Mr Moore says the root cause of the incident was a shortage of hospital beds at major hospitals like the Royal Hobart Hospital.
"It means that we have ambulances and paramedics ramped at the hospital, unable to attend to these people that desperately need an ambulance, and that's because there's not the beds for the patients who are ramped or in the emergency department to be placed in.
"This clearly shows we need to open up more beds immediately so that other Tasmanians are not put at risk like this 13 year old was last week."
Ambulances spend thousands of hours ramped
Ambulance ramping happens when there is no space in the emergency department for patients to be admitted, which is in turn caused by a shortage of hospital beds, called "bed block" or "access block".

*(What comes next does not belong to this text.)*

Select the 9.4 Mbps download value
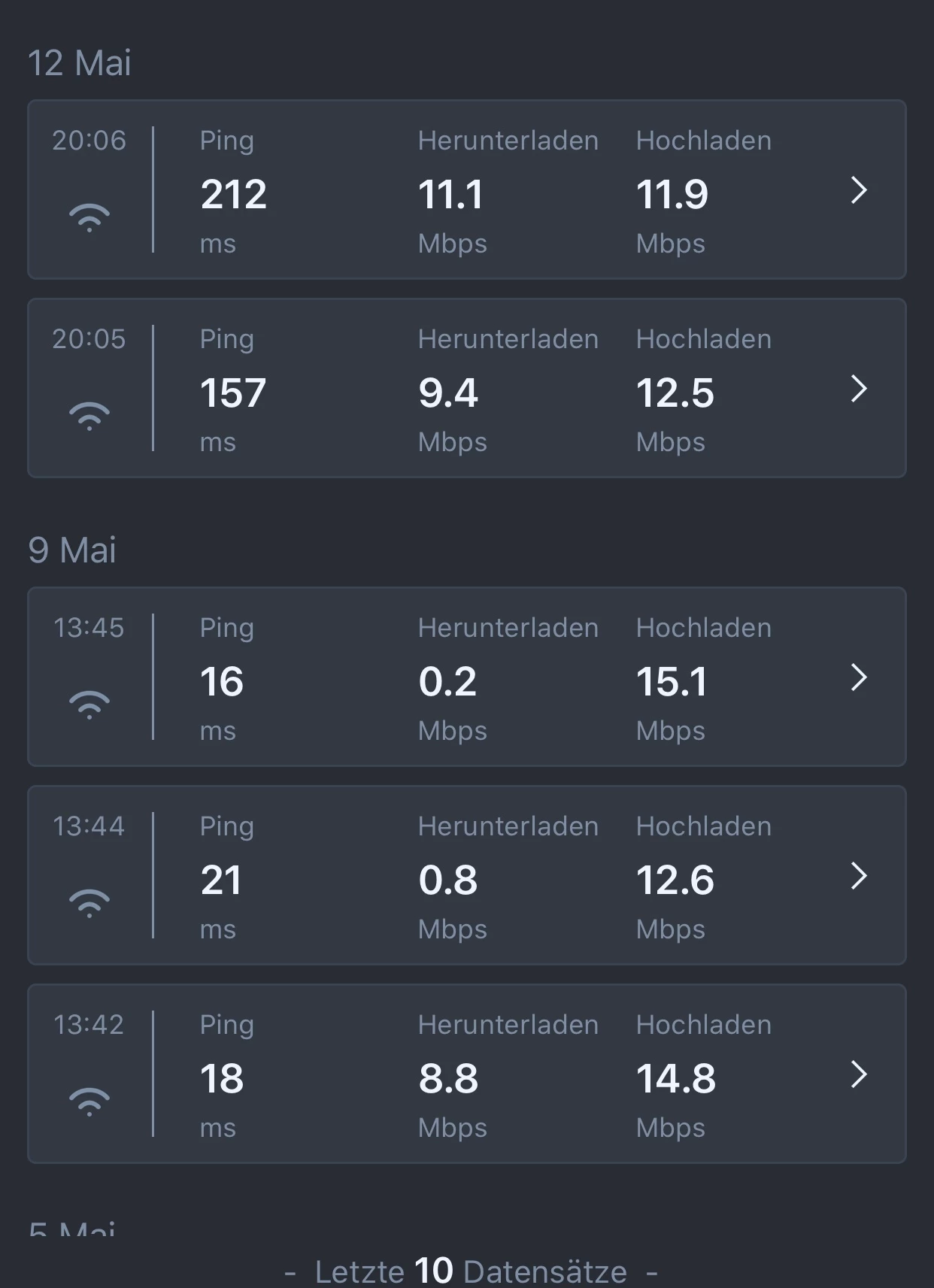 tap(448, 393)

Ambulances are forced to park outside the emergency department, "on the ramp" and paramedics care for their patients until they can be transferred to the ED.
While ambulances are ramped, they cannot respond to new call-outs.
In May, Premier and Health Minister Jeremy Rockliff told Budget Estimates that between July 2021 and March this year, ambulances were ramped at Tasmania's major public hospitals 14,399 times.
During that period ambulances spent 20,363 hours ramped.
Ambulance Tasmania chief executive Joe Acker told budget estimates March 2022 was the worst month ever for ambulance ramping in Tasmania.
Tasmania's Health Dashboard showed only 37 per cent of people who presented to the RHH ED were seen on time in May 22, down from 49 per cent in May, 2021.
The Health Department does not collect data on deaths associated with ambulance ramping, but it does record and investigate significant adverse events.
In a statement, a Department of Health spokesperson said Ambulance Tasmania (AT) was "committed to providing timely and high-quality emergency care and support to people who need it in the community".
"While we cannot comment on individual cases for reasons of patient confidentiality, patients and their family members may choose to make their own way to the nearest emergency department if there is an appropriate means of transport available, and it is considered safe to do so," the spokesperson said.